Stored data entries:
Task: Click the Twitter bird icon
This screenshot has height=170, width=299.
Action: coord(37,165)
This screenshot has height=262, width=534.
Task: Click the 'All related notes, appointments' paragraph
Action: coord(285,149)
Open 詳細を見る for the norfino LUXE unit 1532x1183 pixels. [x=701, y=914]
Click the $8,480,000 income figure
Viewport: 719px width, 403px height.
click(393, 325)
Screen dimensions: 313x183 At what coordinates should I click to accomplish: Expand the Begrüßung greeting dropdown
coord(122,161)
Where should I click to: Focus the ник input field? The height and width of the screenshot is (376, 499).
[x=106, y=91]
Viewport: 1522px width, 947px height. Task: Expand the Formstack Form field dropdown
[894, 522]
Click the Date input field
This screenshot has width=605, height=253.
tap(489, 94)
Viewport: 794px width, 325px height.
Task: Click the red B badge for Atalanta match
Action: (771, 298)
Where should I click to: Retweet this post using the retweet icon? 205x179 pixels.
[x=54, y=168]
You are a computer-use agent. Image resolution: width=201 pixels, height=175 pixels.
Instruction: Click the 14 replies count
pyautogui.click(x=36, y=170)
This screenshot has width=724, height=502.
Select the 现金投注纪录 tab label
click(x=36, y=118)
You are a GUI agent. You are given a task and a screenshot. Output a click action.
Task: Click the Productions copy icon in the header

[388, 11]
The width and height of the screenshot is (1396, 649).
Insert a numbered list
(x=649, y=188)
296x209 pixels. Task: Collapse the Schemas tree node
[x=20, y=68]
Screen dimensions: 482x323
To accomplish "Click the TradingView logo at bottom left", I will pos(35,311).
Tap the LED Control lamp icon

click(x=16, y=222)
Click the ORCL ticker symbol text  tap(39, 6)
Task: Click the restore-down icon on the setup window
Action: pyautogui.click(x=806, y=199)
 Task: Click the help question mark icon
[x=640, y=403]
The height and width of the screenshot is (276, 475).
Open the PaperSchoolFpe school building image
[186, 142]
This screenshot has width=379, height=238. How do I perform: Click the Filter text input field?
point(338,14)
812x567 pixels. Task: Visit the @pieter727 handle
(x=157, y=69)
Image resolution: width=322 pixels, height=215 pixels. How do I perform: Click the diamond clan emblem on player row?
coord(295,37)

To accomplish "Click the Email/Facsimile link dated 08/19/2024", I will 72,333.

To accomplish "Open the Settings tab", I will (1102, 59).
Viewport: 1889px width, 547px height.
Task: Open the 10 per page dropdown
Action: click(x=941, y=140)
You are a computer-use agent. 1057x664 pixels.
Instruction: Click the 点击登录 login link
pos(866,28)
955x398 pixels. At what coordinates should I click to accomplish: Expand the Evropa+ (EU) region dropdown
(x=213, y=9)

▶ _Action item_
Note each line above that contains "computer" and copy it out.

▶ _Response to the exercise_
You are a computer-use agent. Image resolution: width=201 pixels, height=175 pixels.
You are a computer-use agent. 1057x664 pixels.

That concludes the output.